The inspector general report also mentioned three meetings GSA officials had with the White House about the rebuilding plan. During a December 2017 meeting, Murphy met with then–White House Chief of Staff John Kelly and Mick Mulvaney, who was then the director of the Office of Management and Budget, where she may have been told that the president wanted to be updated on the project. A month later, during another White House meeting, Murphy met with Kelly and Mulvaney, as well as with Deputy Attorney General Rod Rosenstein and FBI Director Christopher Wray, in Kelly’s office, before moving to the Oval Office to meet with Trump. The third meeting occurred in June 2018 at the White House, and included Murphy, the president, Kelly, Rosenstein, Wray, and other officials, including OMB’s deputy director.

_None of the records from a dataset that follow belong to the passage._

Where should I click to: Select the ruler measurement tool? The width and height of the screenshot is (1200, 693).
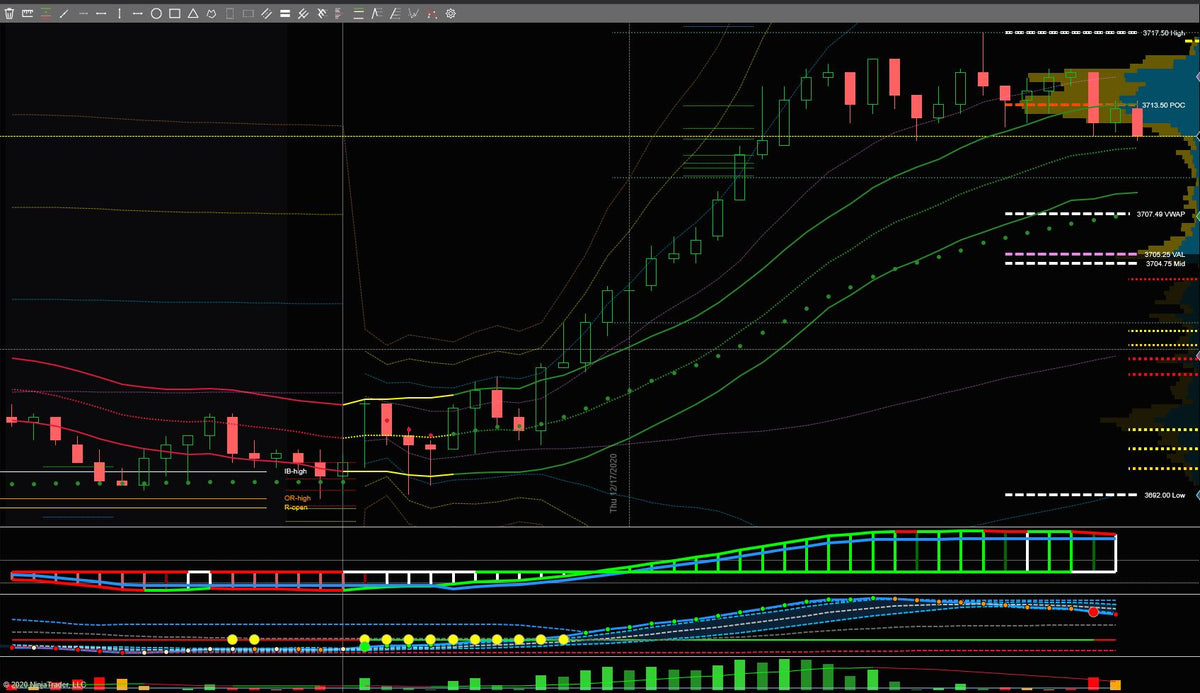[x=27, y=14]
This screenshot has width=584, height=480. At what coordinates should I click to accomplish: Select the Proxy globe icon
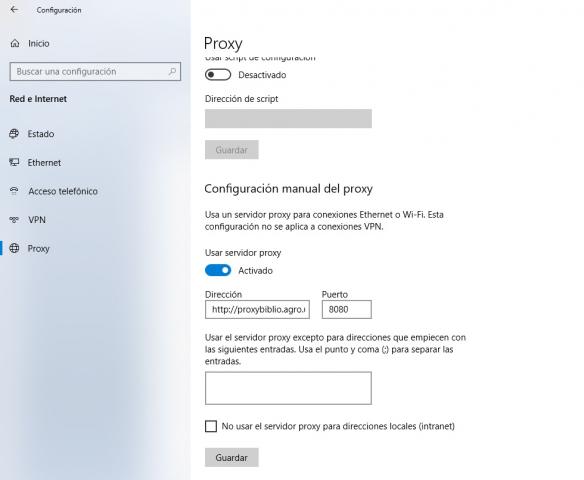tap(14, 248)
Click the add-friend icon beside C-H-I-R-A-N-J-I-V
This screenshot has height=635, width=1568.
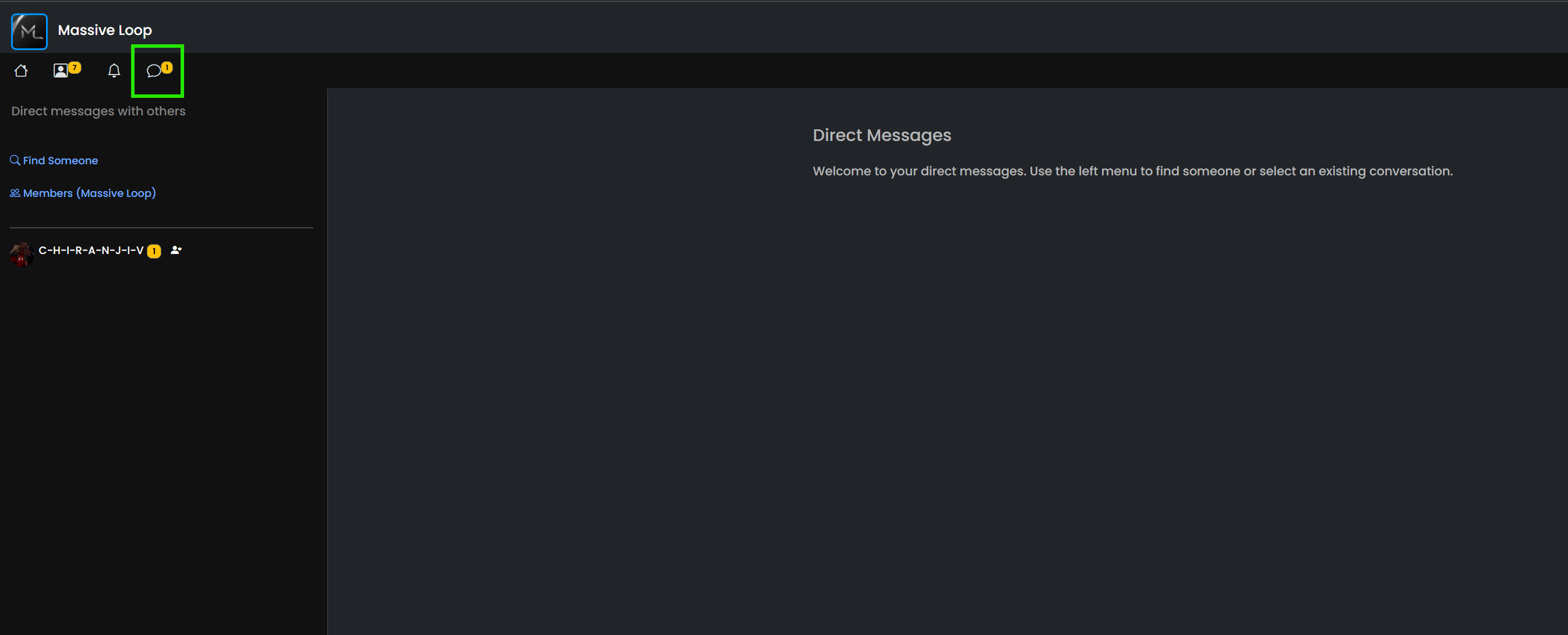[176, 249]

American Oversight filed 18 Freedom of Information Act requests to the relevant agencies (the Department of Justice, FBI, OMB, and GSA) for records of these three meetings as well as any communications those agencies had with the White House or key people from the Trump Organization.
In late October 2018, after the agencies failed to turn over records, American Oversight filed a suite of lawsuits to compel the release of requested documents. In March 2020, a judge ruled in our lawsuit against the OMB that the office had unlawfully restricted its search for records and that it must conduct a new search. In April, another federal judge ruled in our lawsuit against the GSA, OMB, DOJ, and FBI that the agencies had also conducted inadequate searches.
Meanwhile, American Oversight continues to investigate the role Trump and the Trump Organization played in the decision to reverse the FBI’s long-standing plans — and whether personal enrichment and a desire to shield his namesake hotel from competition were behind the president’s interest in the rebuilding project.